The Unweighted Cluster-Vertex-Deletion problem is the following:

Input: An undirected graph G = (V, E) and a nonnegative number k

Output: Is there a subset X ⊆ V with |X| ≤ k such that deleting all vertices in X from G results in a cluster graph (i. e., a graph where every connected component forms a complete graph)?

This problem is NP-Complete. More information can be found here: Fixed-Parameter Algorithms for Cluster Vertex Deletion where FPT algorithms are given for a more general problem. In particular, for a weighted version of d-Cluster-Vertex-Deletion where $d$ is a parameter that limitates the number of cliques to be generated, they developed three algorithms with running times: $O(2^k \cdot k^9 + nm), O(1.40^k \cdot k^{3d} + nm)$ and $O(1.84^{k+d} + nm)$.
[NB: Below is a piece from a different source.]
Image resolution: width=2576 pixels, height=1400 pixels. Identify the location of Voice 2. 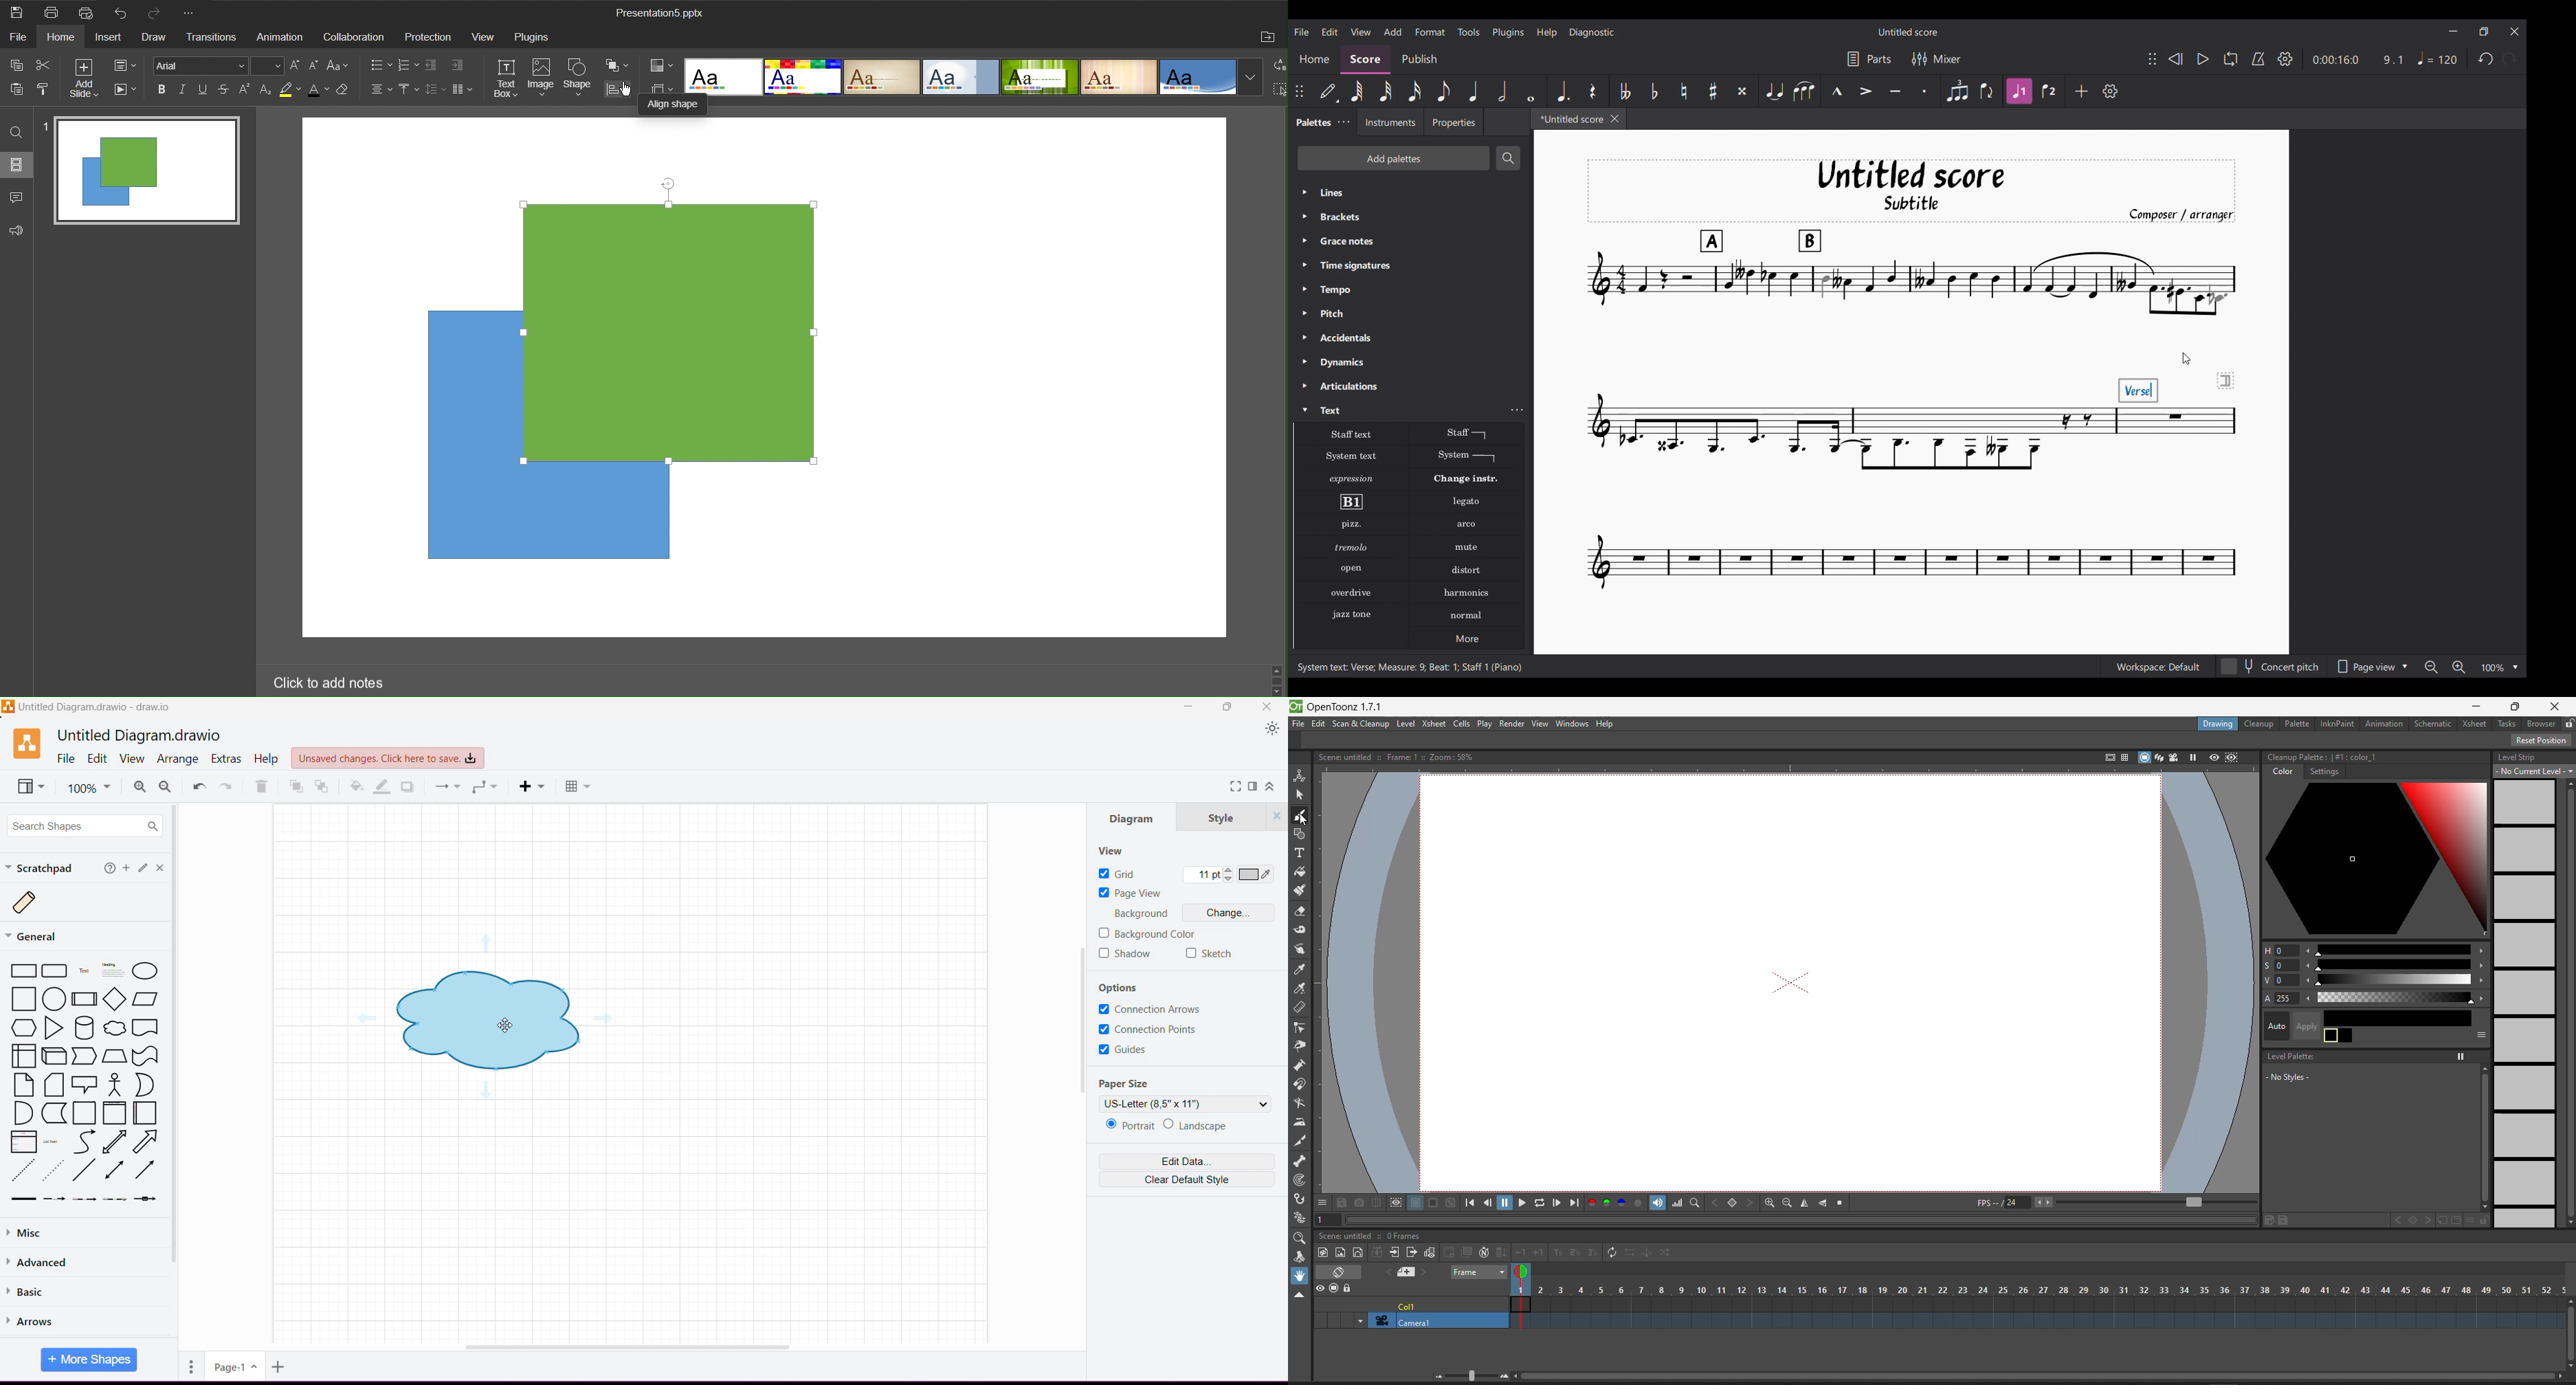
(2049, 91).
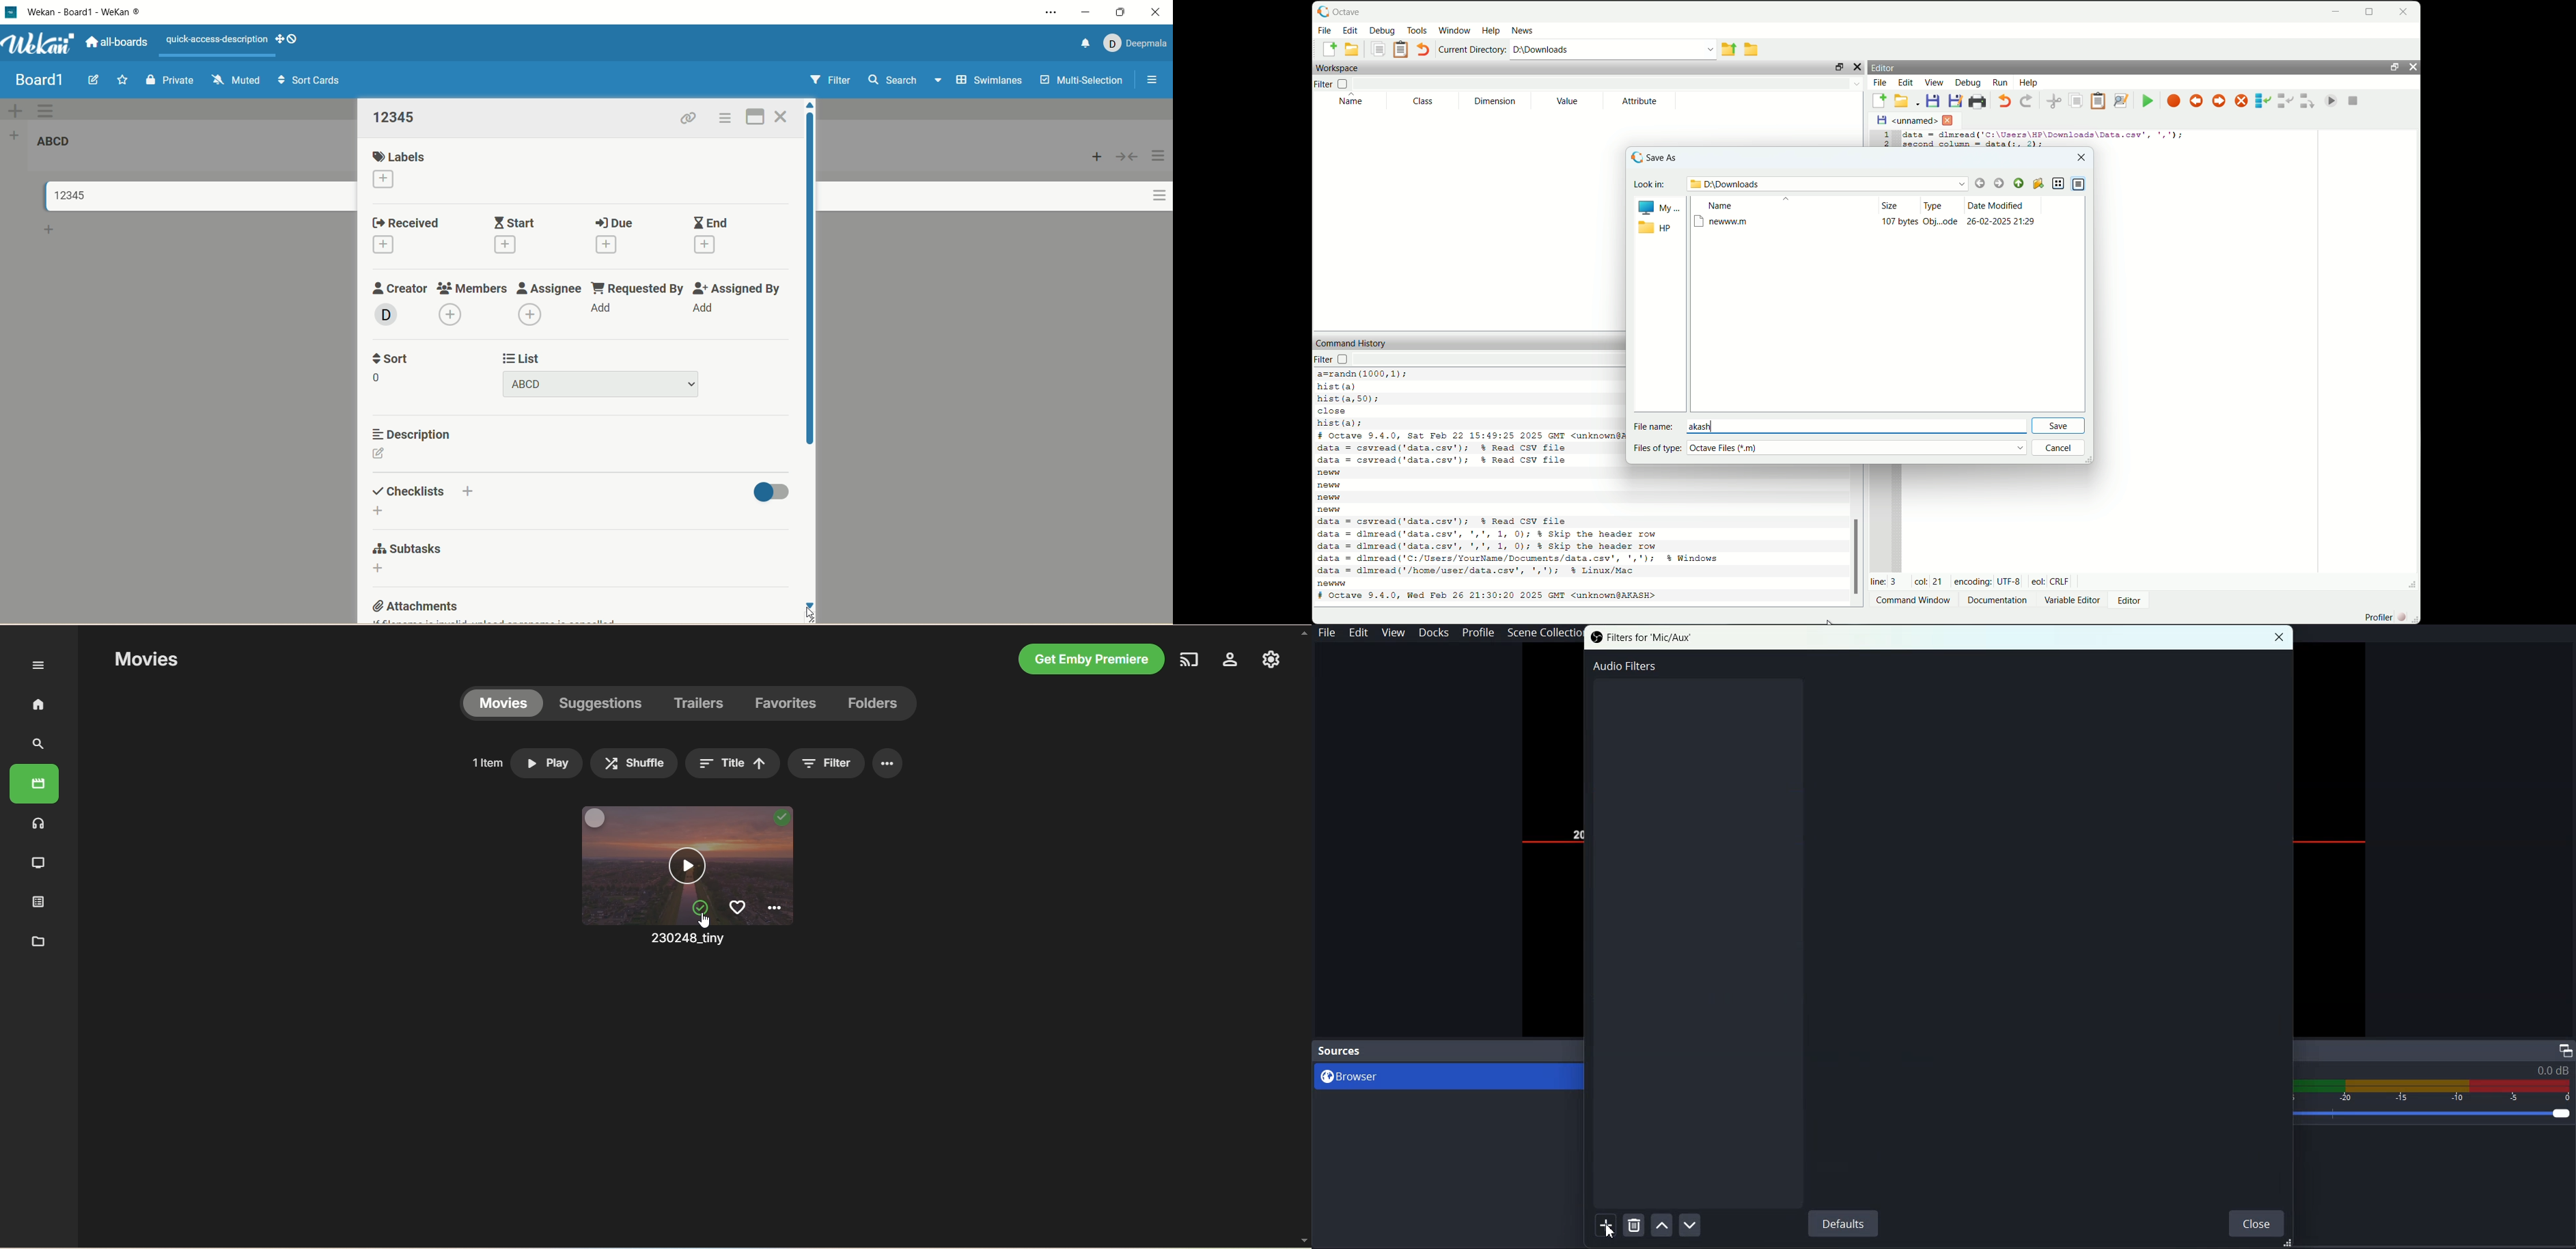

I was wondering if it there is some known result for the case where $G \setminus X$ is a disjoint union of exactly 2 cliques, or the case where $G \setminus X$ is a disjoint union of p-defective cliques (cliques that misses at most p edges) in both cases (exactly two p-defective cliques or any number of p-defective cliques). I am specially interested in algorithmic results such as FPT or approximation algorithms developed for any of these variants.

I couldn't found anything but I suspect there is some results on this or maybe can be mapped from some other very well studied problem.

Thanks in advance

Edit: Adding to the useful answers, here is a paper that I've recently found and show NP-Hardness of the variant separating in exactly two cliques (but for a weighted case). Approximating clique and biclique problems

Answer 1

The following paper gives an FPT algorithm for another variant of the problem, where we have to delete $k$ vertices to make the graph the disjoint union of s-plexes. An s-plex is a graph where every vertex is adjacent to all but s-1 of the other vertices; 1-plexes are precisely the cliques.

Approximation and Tidying–-A Problem Kernel for $s$-Plex Cluster Vertex Deletion
René van Bevern and Hannes Moser and Rolf Niedermeier

http://www.akt.tu-berlin.de/fileadmin/fg34/publications-akt/approximation-and-tidying.pdf

Answer 2

It seems to me that the case where G\X is a disjoint union of exactly two cliques has an FPT algorithm with runtime $O^*(3^k)$.

Here's what the algorithm would do.

1. If $k \leq 0$ then output YES if and only if G is a disjoint union of two cliques.
2. If the input graph contains an induced path on three vertices ($P_3$), then at least one of these three vertices need to be deleted to turn the graph into a cluster graph. Thus we branch in three ways depending on a choice of vertex, decreasing the parameter by 1 in each branch. Output the OR of the recursive calls.
3. If the graph is induced $P_3$-free, it is a cluster graph. If there is only 1 clique in this cluster graph: output NO. If there are two cliques in this cluster graph: output YES. If there are more than 2 cliques: sum the number of vertices in all but the two largest cliques. If this number is more than k, then output NO (all those vertices need to be deleted to reduce the number of cliques to 2, but we can't afford this). If the sum is at most k, output YES.

The approach generalizes to obtaining a cluster graph with exactly $\ell$ cliques for any value of $\ell$.